The given function is: 

$h\left(x\right)=\frac{-x^3}{3x^2-9}$

A function $f$is even if, for every number $x$in its domain, the number $-x$ is also in the domain and $f(-x)=f\left(x\right)$.

A function $f$ is odd if, for every number$x$ in its domain, the number $-x$ is also in the domain and $f(-x)=-f\left(x\right)$.

Replace $x$ by $-x$ in the given function,

$$\begin{gathered} h(-x)=\frac{-{(-x)}^3}{3{(-x)}^2-9} \\ =\frac{-{(-x)}^3}{3{\left(x\right)}^2-9} \\ =\frac{x^3}{3x^2-9} \end{gathered}$$

Since $h(-x)\ne h\left(x\right), h$ is not an even function.

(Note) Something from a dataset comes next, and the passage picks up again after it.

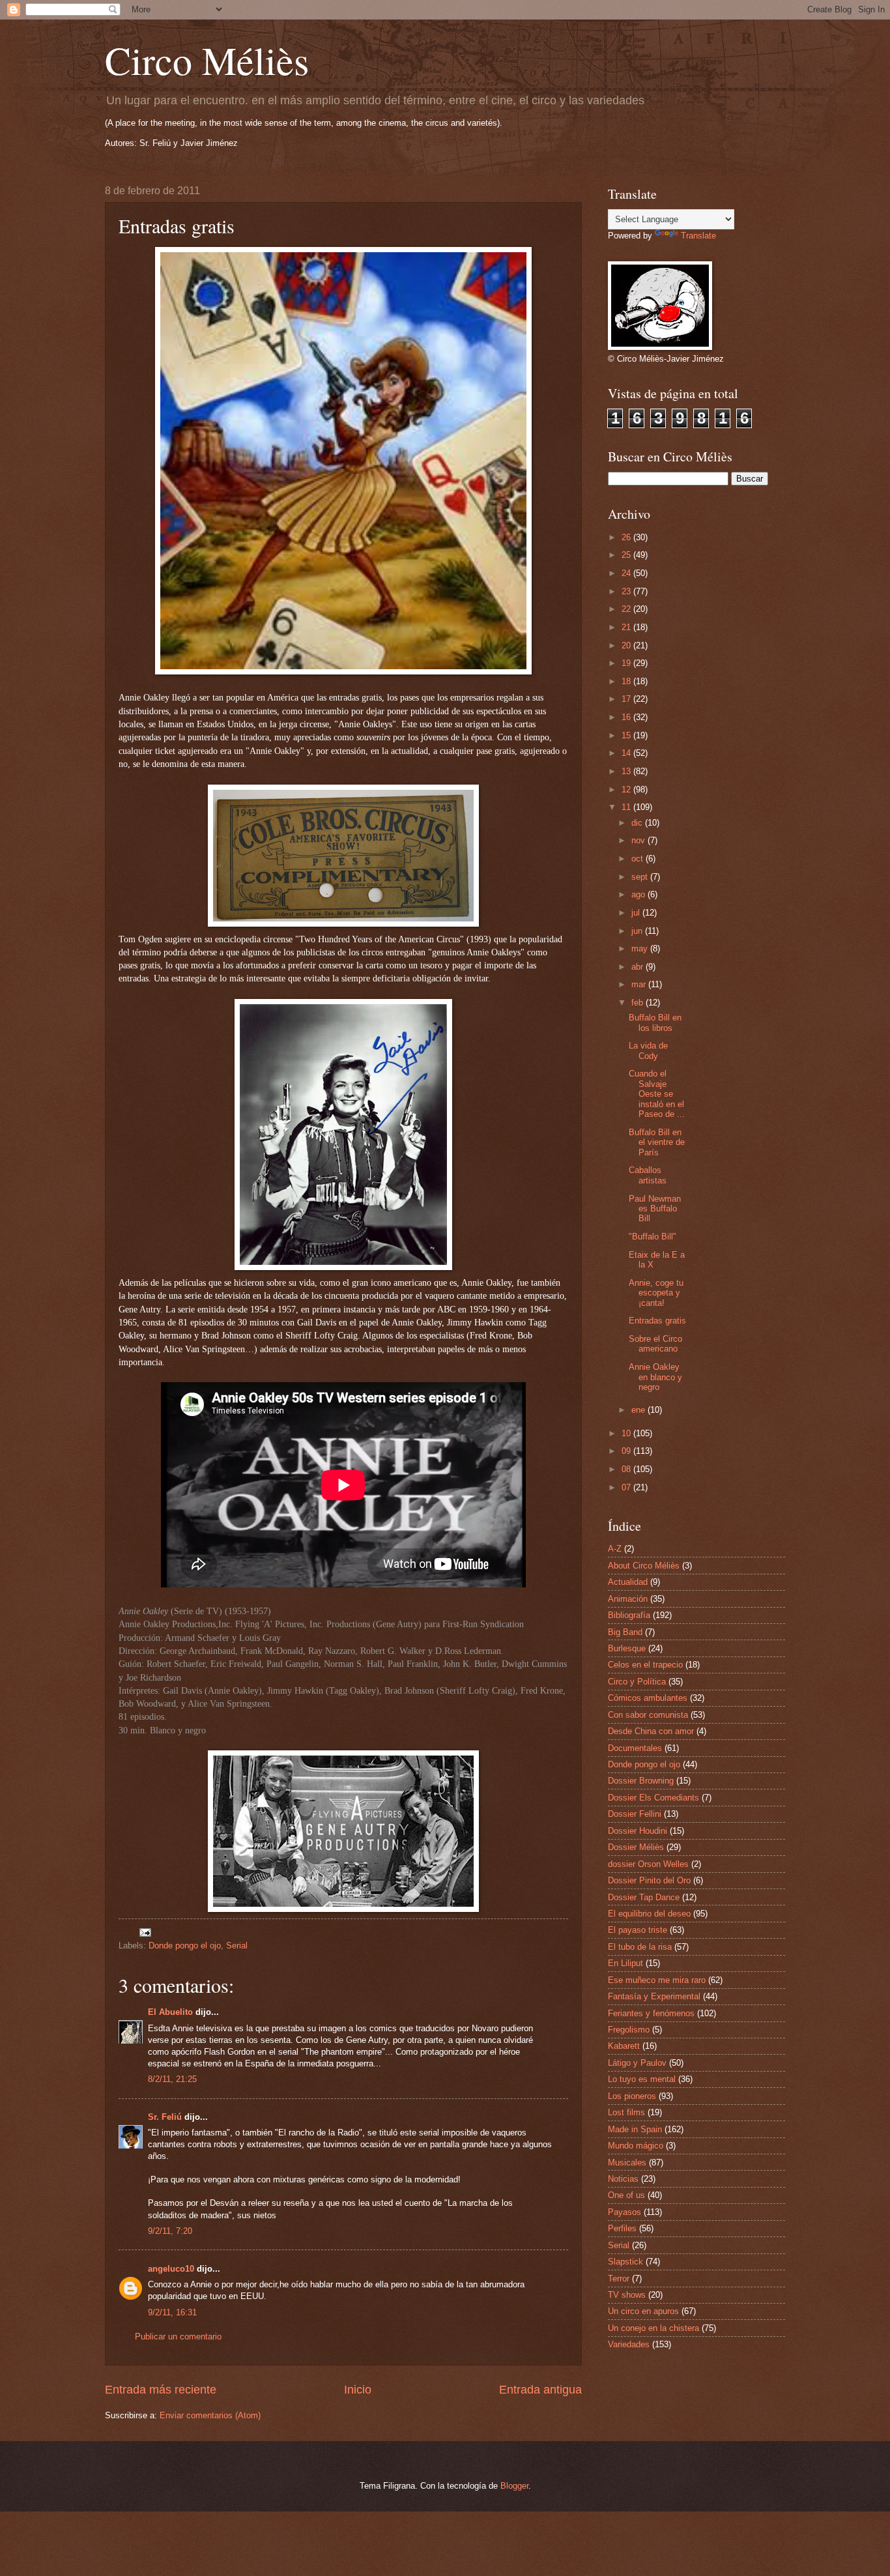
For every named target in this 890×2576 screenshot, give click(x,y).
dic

Find the function $-h\left(x\right)$,

$$\begin{gathered} -h\left(x\right)=-\left(\frac{-{\mathrm{x}}^3}{3{\mathrm{x}}^2-9}\right) \\ =\frac{{\mathrm{x}}^3}{3{\mathrm{x}}^2-9} \end{gathered}$$

Since $h(-x)=-h\left(x\right), h$ is an odd function.